Zekât çeşitlerinin hangilerinde, borçlar düşülerek hesaplanır?
Zekâta tâbi mallarda aranan “tam mülk” ve “aslî ihtiyaçlardan fazla olma” şartlarının bir gereği de, zekâta tâbi olan malın karşılığında borç olmamasıdır. Fakihlerin çoğunluğu, “batınî mallar” (gizli mallar) adı verilen para ve ticaret mallarının zekâtında, borcun etkili olacağında ittifak etmişler. “Zahirî mallar” (açık mallar) denilen toprak ürünleri, hayvanlar ve madenlerde ise borcun, zekâtın vücûbuna mâni olup olmadığında ihtilâf etmişlerdir.

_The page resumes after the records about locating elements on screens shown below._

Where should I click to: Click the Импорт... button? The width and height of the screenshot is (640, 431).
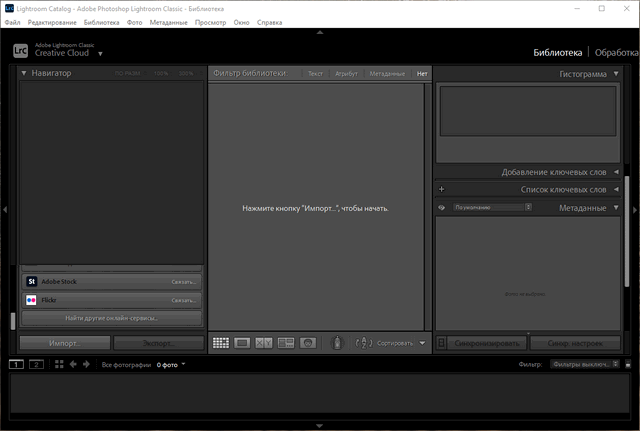click(64, 343)
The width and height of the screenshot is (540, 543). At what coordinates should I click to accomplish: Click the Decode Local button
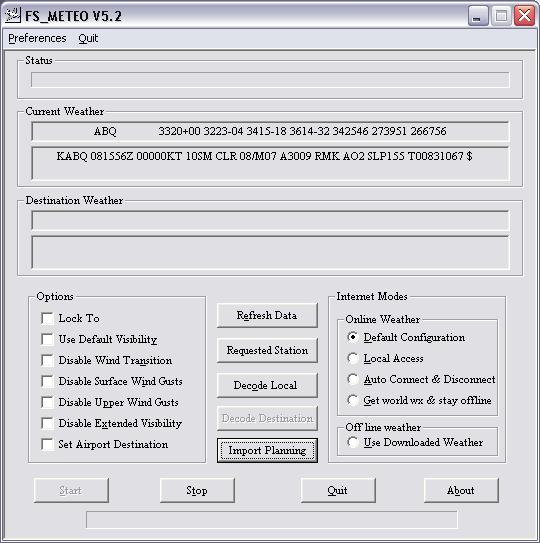[267, 385]
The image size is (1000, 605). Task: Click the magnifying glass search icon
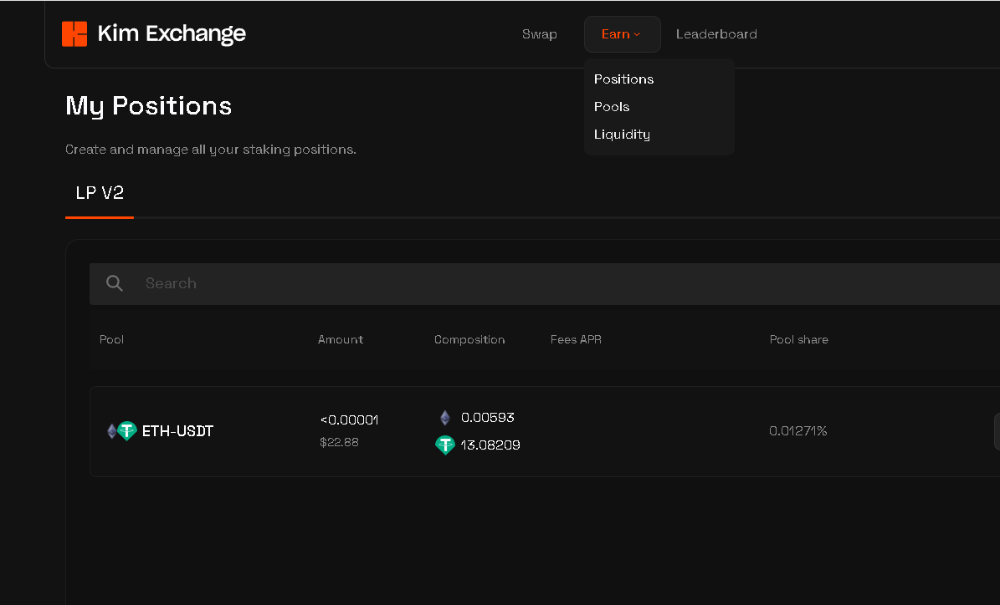click(115, 284)
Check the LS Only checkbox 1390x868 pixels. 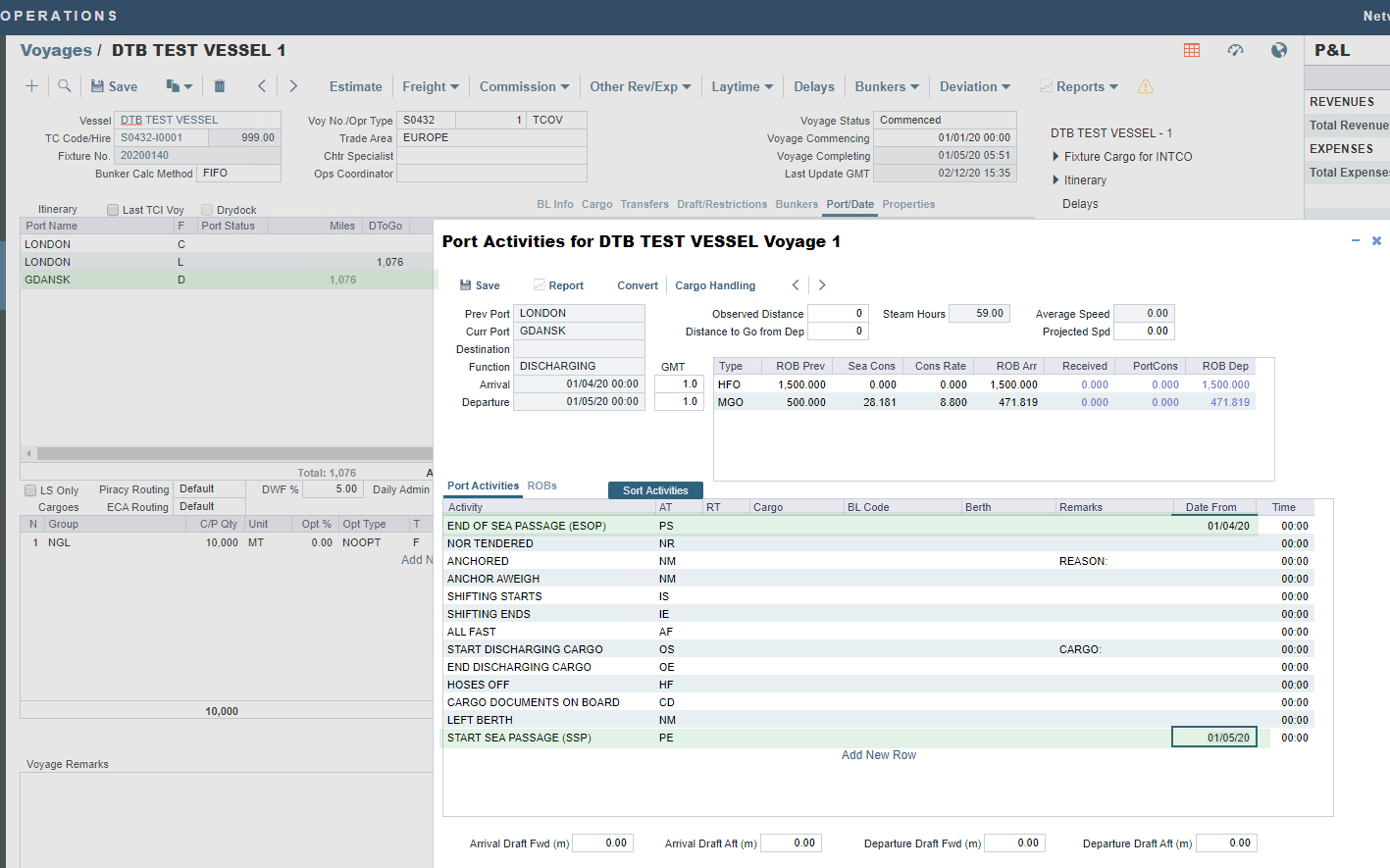[30, 490]
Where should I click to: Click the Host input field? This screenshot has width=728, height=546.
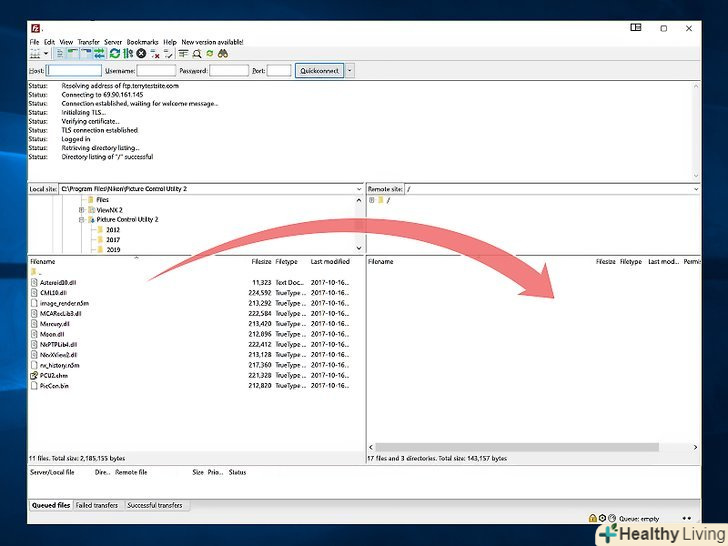pos(74,71)
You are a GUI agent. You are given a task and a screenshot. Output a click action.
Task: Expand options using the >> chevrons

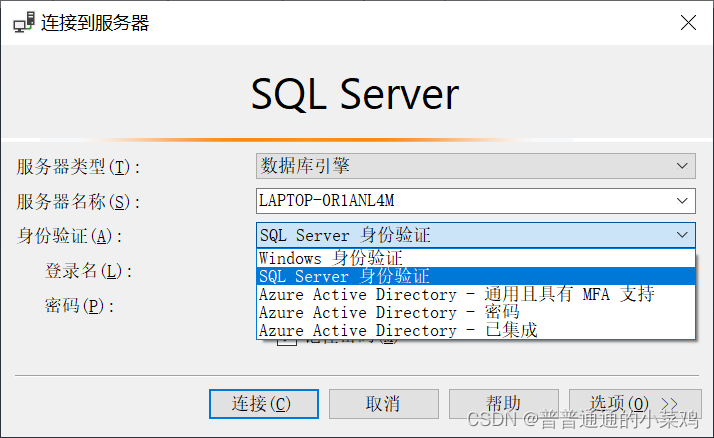click(669, 403)
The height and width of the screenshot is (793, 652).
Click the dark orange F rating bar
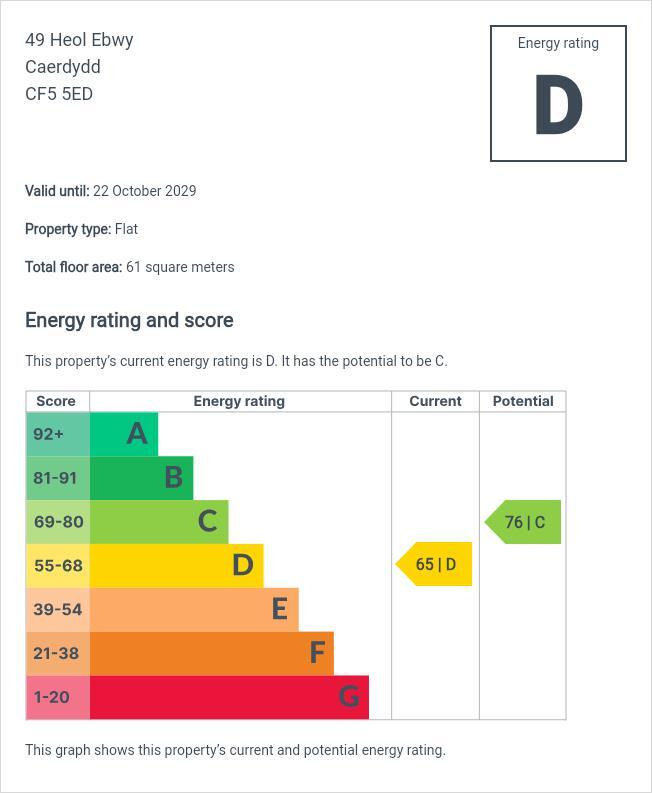click(x=211, y=653)

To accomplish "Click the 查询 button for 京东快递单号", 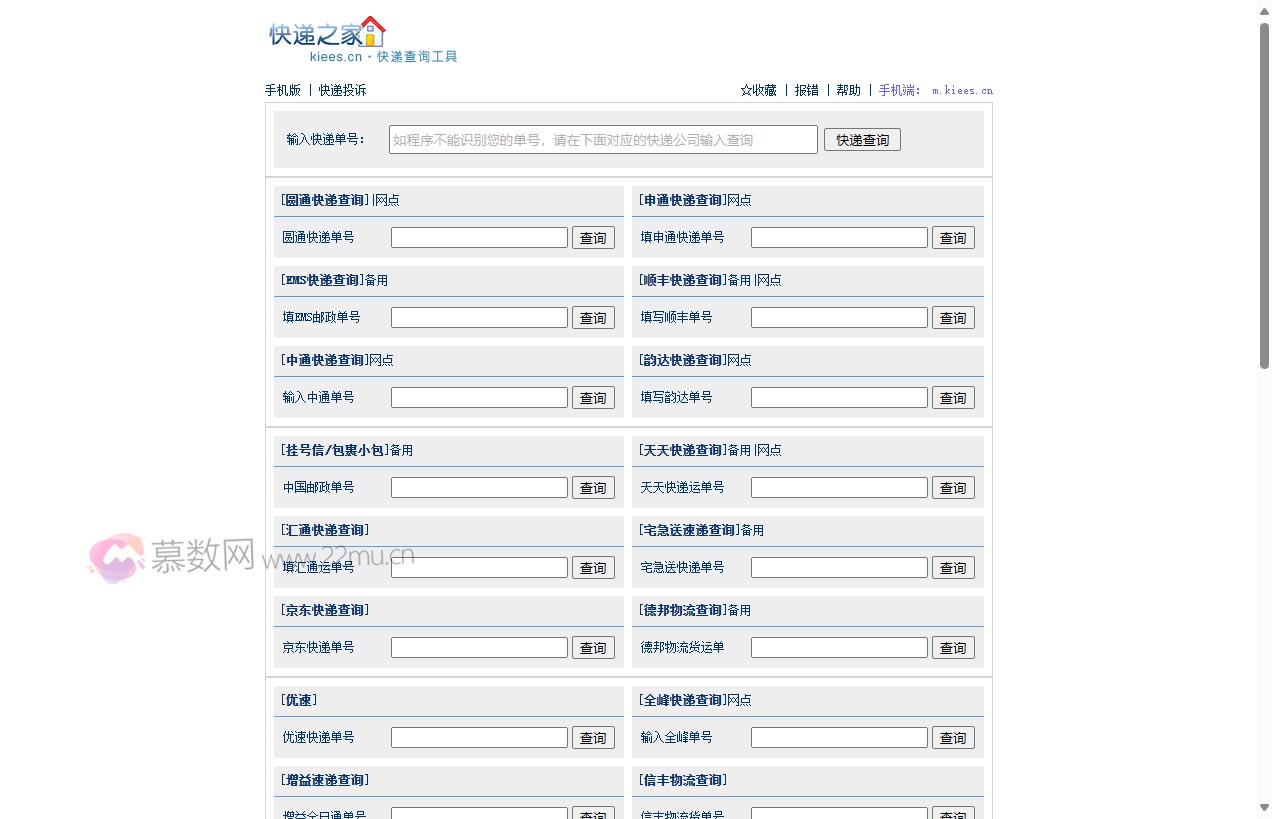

Hanefîler’e göre borç üç nevidir:
1) Şahıslara olan borçlar.
2) Allâh hakkı olarak vâcip olup kullar tarafından istenen borçlar. Zekât bu nevidendir. (Geçmiş yıllara ait zekât borçları gibi.)
3) Kullar tarafından istenmeyen fakat Allâh için yerine getirilmesi gereken borçlar. Nezir ve kefâret bu çeşit borçlardandır.
İlk iki grupta toplanan borçlar hesaplandığında, şayet zekât mallarının nisabını aşağı düşürürlerse, bu mallarda zekât gerçekleşmez. Üçüncü grupta toplanan borçlar ise, zekâtın gerçekleşmesine mani değildir. Ayrıca, borç hangi neviden olursa olsun, zekât çeşitlerinden toprak ürünlerinde zekâtın vucûbuna engel değildir. İmâm-ı Şâfiî’ye göre borç hiçbir malda zekâtın vücûbuna engel olmaz. İmâm Mâlik’e göre ise sadece parada zekâtın vücûbuna engeldir, nisabı düşürürse zekât farz olmaz.